▶ _Task_
Reproduce the records starting with the line containing "Click the rectangular" and going on through the end of the records, requests included, and shift every coordinate in the answers by adding 100 to it.

Items listed in a dataset:
==========
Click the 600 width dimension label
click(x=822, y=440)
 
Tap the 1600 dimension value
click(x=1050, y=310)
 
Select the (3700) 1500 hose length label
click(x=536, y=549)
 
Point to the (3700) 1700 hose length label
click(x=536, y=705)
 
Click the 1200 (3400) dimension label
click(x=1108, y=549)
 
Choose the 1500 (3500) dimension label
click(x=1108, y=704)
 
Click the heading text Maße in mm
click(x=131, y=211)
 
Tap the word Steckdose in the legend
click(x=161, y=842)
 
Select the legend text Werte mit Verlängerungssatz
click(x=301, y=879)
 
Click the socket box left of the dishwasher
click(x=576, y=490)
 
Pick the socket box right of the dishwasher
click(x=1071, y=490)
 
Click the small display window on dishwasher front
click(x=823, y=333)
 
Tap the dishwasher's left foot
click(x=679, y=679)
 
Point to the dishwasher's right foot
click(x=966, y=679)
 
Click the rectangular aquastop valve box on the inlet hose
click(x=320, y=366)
==========
▶ _The output_
Click the rectangular aquastop valve box on the inlet hose
click(x=420, y=466)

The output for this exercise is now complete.